___ RECORDS SHOWN ___
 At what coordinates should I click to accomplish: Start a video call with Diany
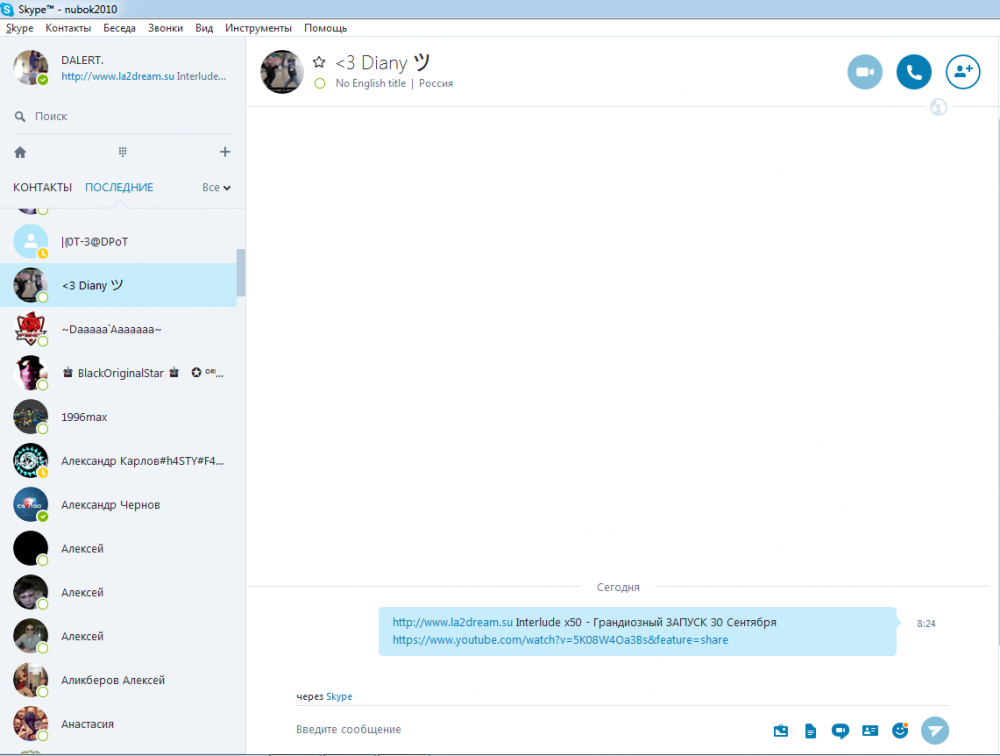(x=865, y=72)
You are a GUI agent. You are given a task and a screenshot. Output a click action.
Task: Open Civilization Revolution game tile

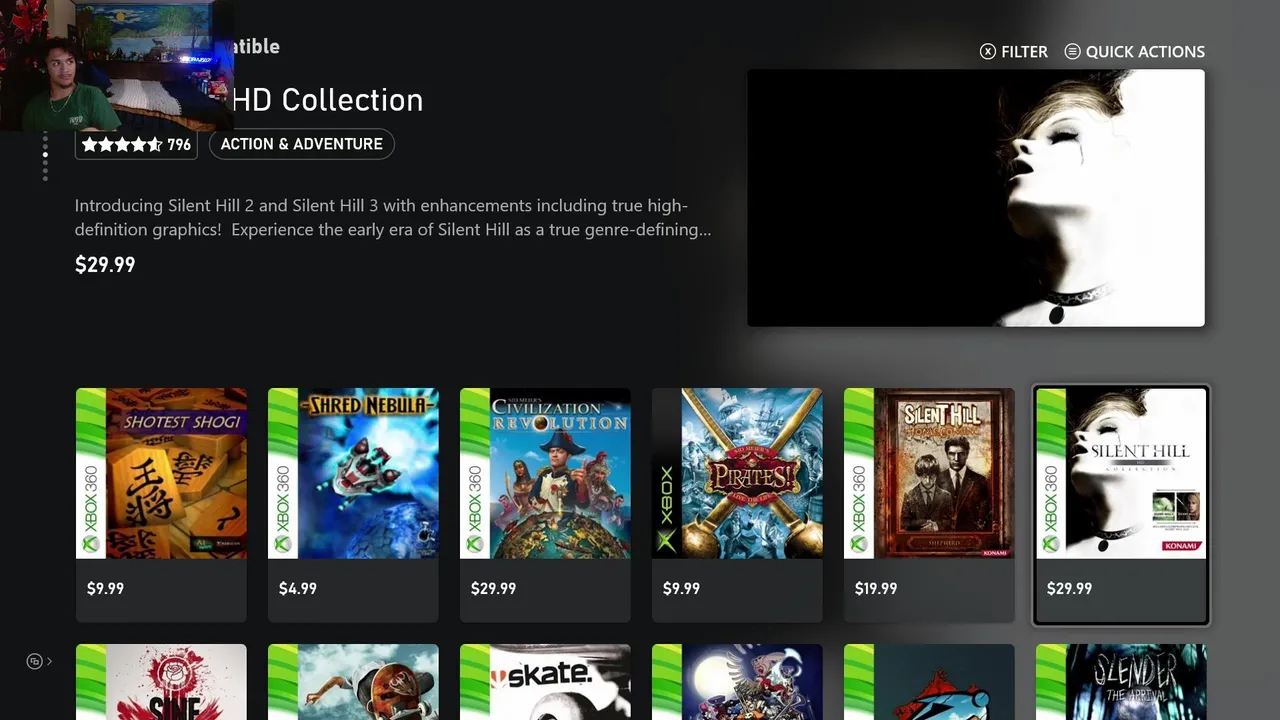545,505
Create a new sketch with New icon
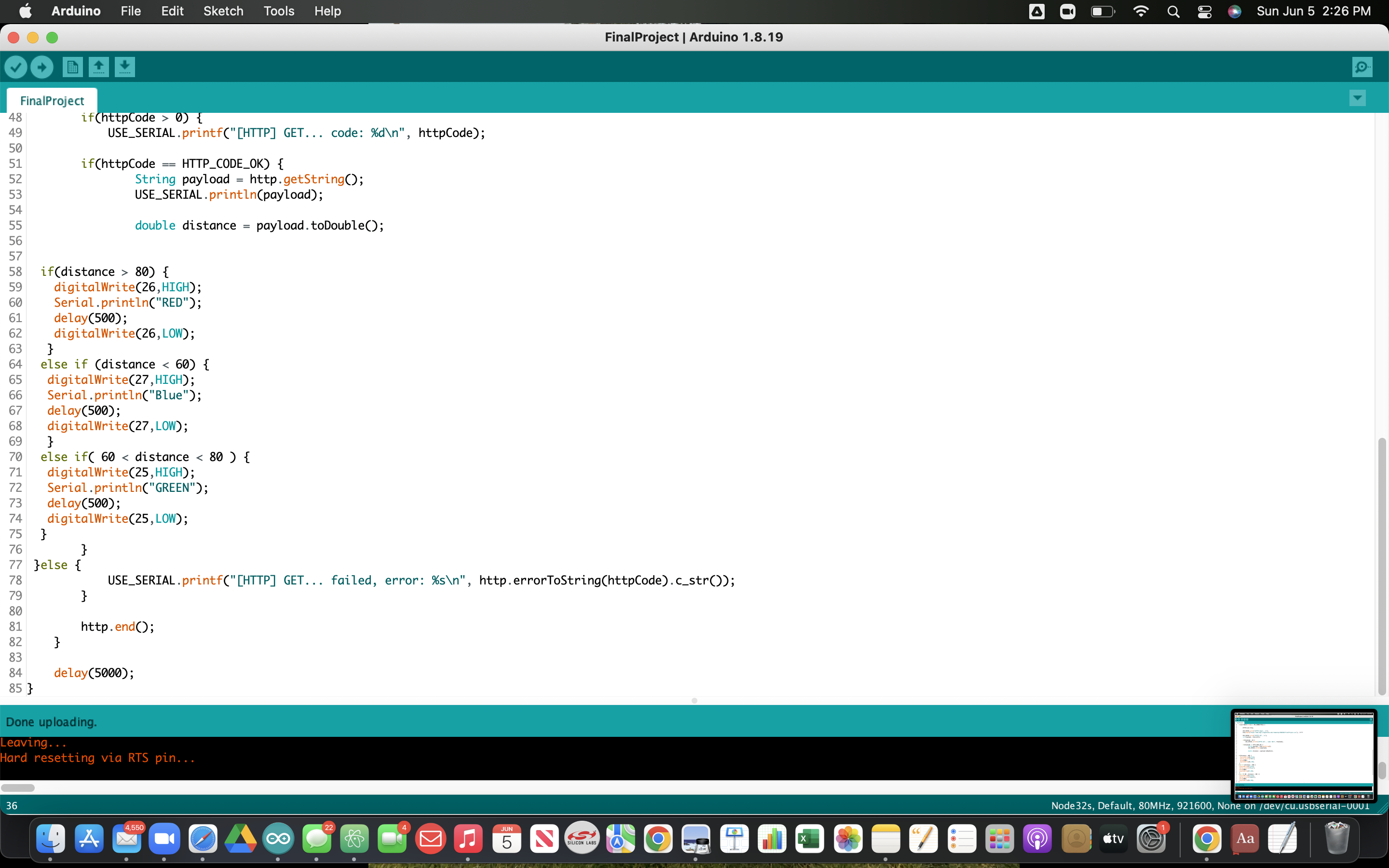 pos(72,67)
___
___ RECORDS SHOWN ___
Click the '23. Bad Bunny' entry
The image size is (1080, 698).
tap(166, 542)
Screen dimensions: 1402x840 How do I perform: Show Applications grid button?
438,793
___
___ RECORDS SHOWN ___
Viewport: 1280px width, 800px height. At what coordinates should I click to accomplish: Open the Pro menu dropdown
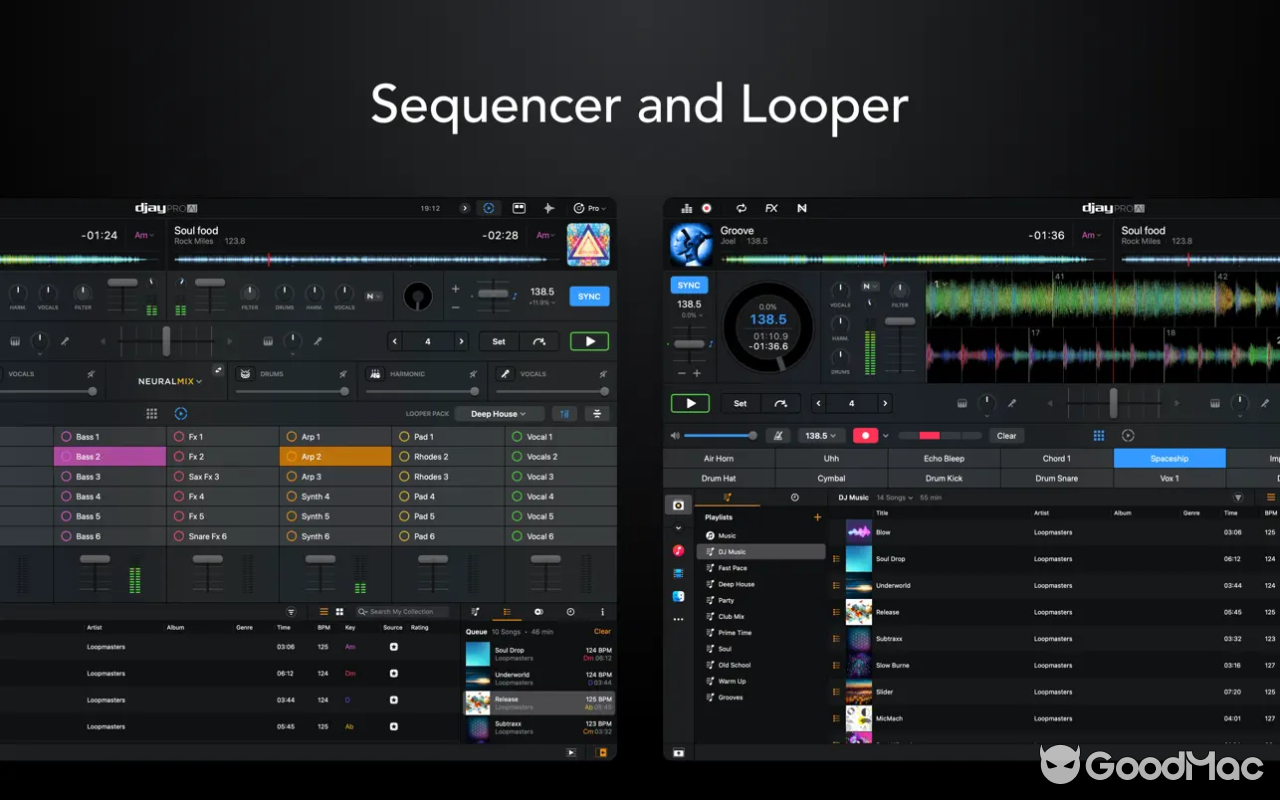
___
Locate each line in the records above that contains the word "what" and copy those lines.

◆ EXERCISE ANSWER ◆
 At what coordinates should I click to accomplish: Start a video call with Diany
Viewport: 1280px width, 800px height. At what coordinates should I click to accomplish: Open the Pro menu dropdown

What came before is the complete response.